YOUR ASSIGNMENT: Copy out all of the records below word for word, keeping every line unchanged.

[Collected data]
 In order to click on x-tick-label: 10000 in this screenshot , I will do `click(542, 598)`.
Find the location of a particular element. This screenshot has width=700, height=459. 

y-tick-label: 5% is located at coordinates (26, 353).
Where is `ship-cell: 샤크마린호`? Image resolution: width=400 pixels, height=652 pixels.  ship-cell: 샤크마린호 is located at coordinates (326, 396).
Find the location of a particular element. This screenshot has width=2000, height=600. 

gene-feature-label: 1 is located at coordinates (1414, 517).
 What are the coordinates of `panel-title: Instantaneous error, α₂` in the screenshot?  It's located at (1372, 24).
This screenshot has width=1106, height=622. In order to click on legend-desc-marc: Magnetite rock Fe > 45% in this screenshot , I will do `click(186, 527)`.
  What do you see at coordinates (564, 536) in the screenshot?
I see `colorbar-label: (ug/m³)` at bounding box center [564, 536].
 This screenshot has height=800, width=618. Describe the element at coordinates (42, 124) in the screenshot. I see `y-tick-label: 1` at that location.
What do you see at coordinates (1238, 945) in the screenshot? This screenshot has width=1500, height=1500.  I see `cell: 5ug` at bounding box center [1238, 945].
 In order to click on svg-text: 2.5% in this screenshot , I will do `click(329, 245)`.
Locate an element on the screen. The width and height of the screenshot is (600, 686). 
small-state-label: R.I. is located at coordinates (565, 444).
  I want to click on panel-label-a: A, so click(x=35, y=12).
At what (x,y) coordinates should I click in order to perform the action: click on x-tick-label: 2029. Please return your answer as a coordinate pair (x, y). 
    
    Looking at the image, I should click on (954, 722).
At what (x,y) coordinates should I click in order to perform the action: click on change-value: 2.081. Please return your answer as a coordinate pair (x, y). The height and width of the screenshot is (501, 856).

RESULT OF THE EXERCISE:
 In order to click on x-tick-label: 10000 in this screenshot , I will do `click(542, 598)`.
Find the location of a particular element. This screenshot has width=700, height=459. 

y-tick-label: 5% is located at coordinates (26, 353).
Where is `ship-cell: 샤크마린호`? Image resolution: width=400 pixels, height=652 pixels.  ship-cell: 샤크마린호 is located at coordinates (326, 396).
Find the location of a particular element. This screenshot has width=2000, height=600. 

gene-feature-label: 1 is located at coordinates (1414, 517).
 What are the coordinates of `panel-title: Instantaneous error, α₂` in the screenshot?  It's located at (1372, 24).
This screenshot has width=1106, height=622. In order to click on legend-desc-marc: Magnetite rock Fe > 45% in this screenshot , I will do `click(186, 527)`.
  What do you see at coordinates (564, 536) in the screenshot?
I see `colorbar-label: (ug/m³)` at bounding box center [564, 536].
 This screenshot has height=800, width=618. Describe the element at coordinates (42, 124) in the screenshot. I see `y-tick-label: 1` at that location.
What do you see at coordinates (1238, 945) in the screenshot? This screenshot has width=1500, height=1500.  I see `cell: 5ug` at bounding box center [1238, 945].
 In order to click on svg-text: 2.5% in this screenshot , I will do `click(329, 245)`.
Locate an element on the screen. The width and height of the screenshot is (600, 686). 
small-state-label: R.I. is located at coordinates (565, 444).
  I want to click on panel-label-a: A, so click(x=35, y=12).
At what (x,y) coordinates should I click in order to perform the action: click on x-tick-label: 2029. Please return your answer as a coordinate pair (x, y). 
    
    Looking at the image, I should click on (954, 722).
At what (x,y) coordinates should I click in order to perform the action: click on change-value: 2.081. Please return your answer as a coordinate pair (x, y). The height and width of the screenshot is (501, 856).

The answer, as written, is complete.